━━━━━ Given information ━━━━━

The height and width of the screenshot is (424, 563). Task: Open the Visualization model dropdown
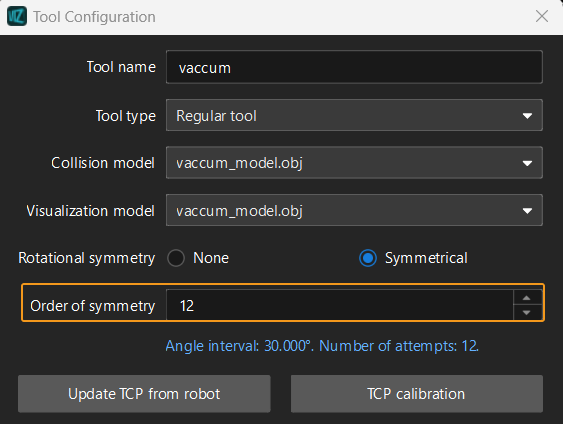click(x=354, y=210)
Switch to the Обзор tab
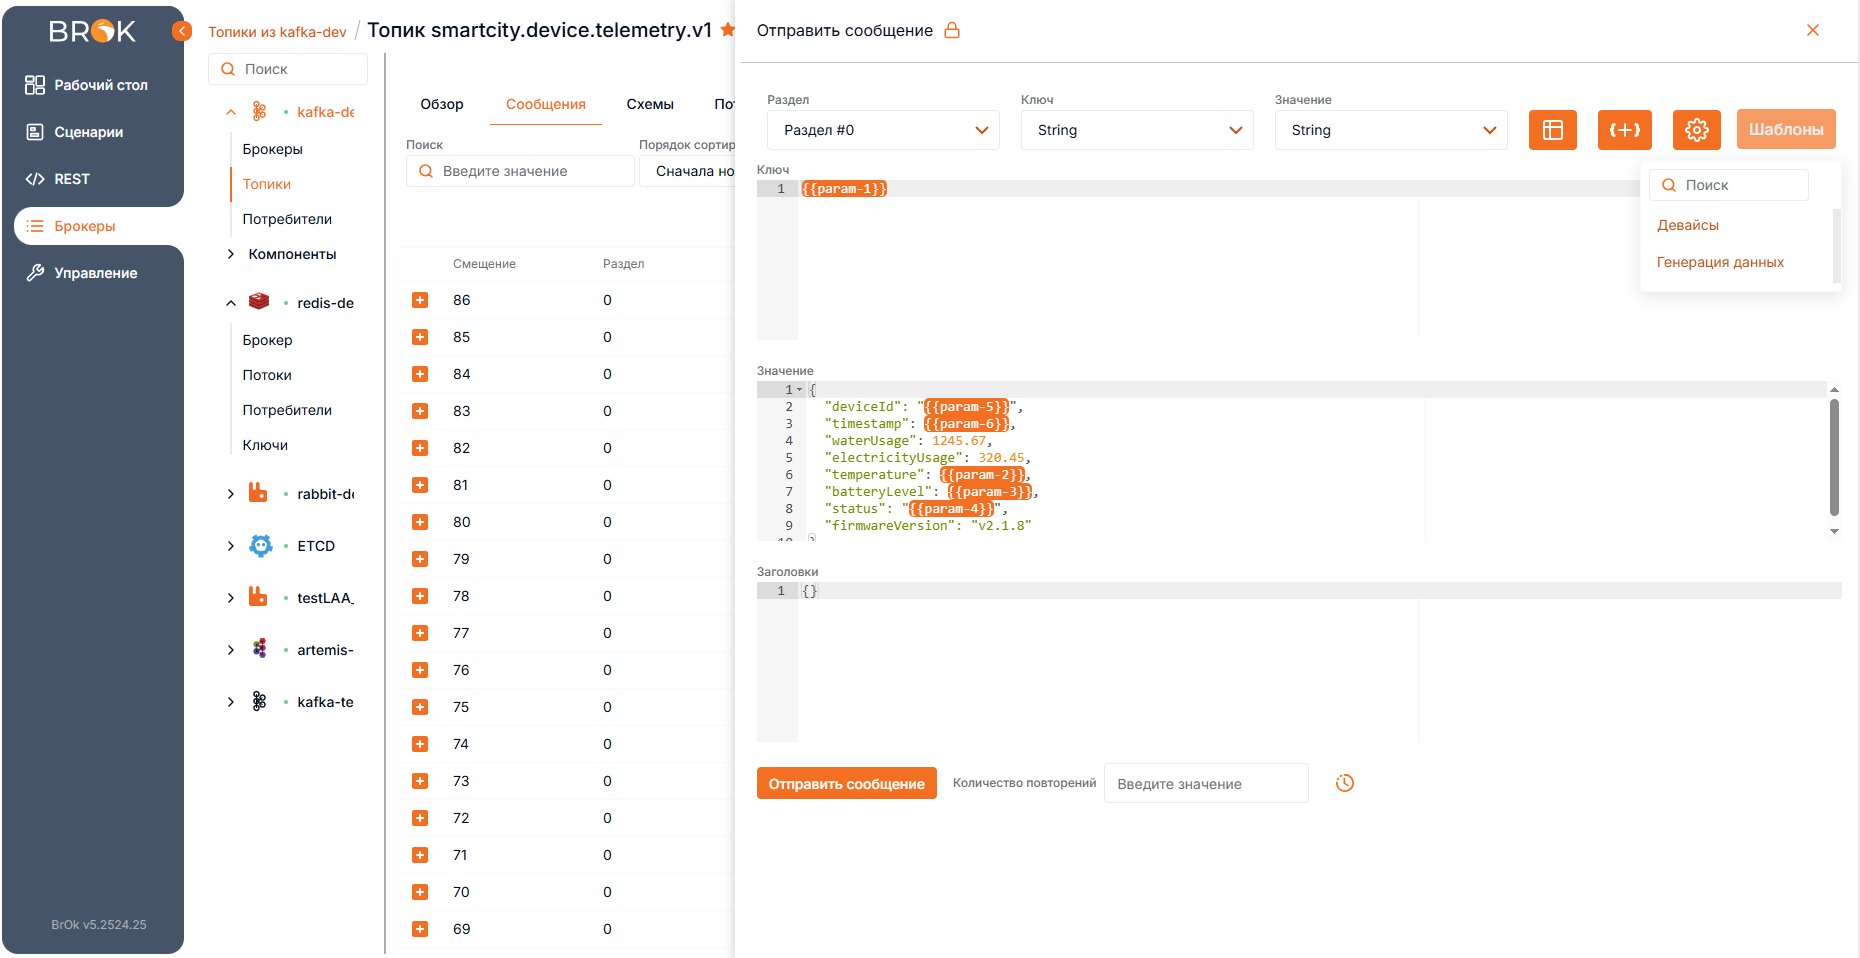This screenshot has height=958, width=1860. click(x=441, y=104)

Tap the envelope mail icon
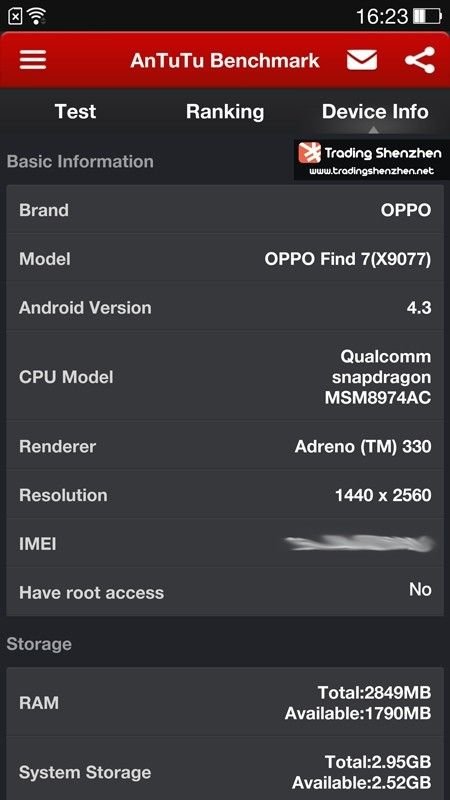pyautogui.click(x=362, y=60)
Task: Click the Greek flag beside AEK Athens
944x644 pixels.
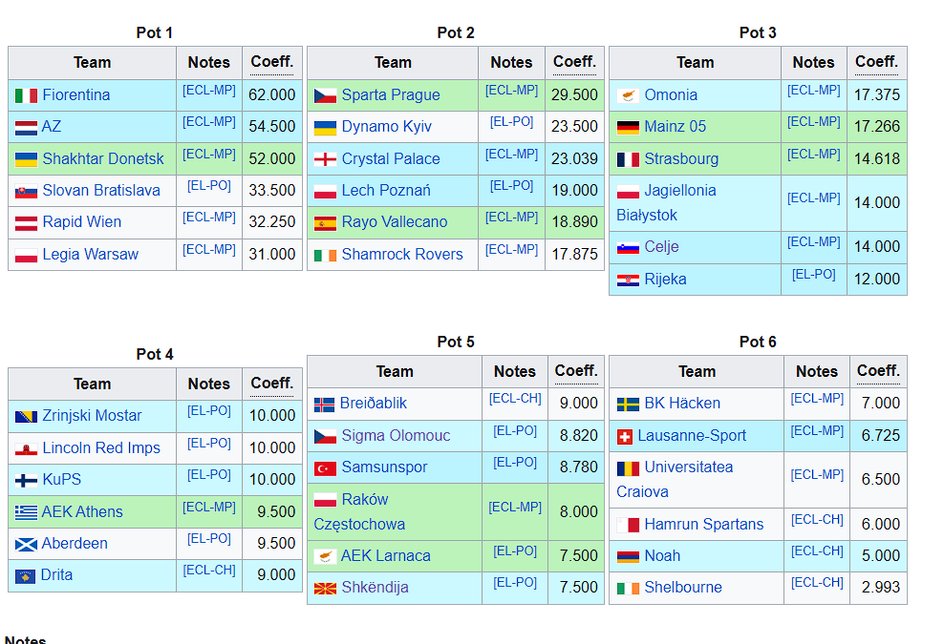Action: 26,512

━━━━━

→ Exercise details
Please return the lines from the line with "Switch to the Обзор tab" through the last line of the data, both included, exactly, and without pictures.

→ Response below
Switch to the Обзор tab
This screenshot has height=958, width=1860. click(x=441, y=104)

Tap the envelope mail icon
pyautogui.click(x=362, y=60)
Task: Click the Greek flag beside AEK Athens
944x644 pixels.
Action: 26,512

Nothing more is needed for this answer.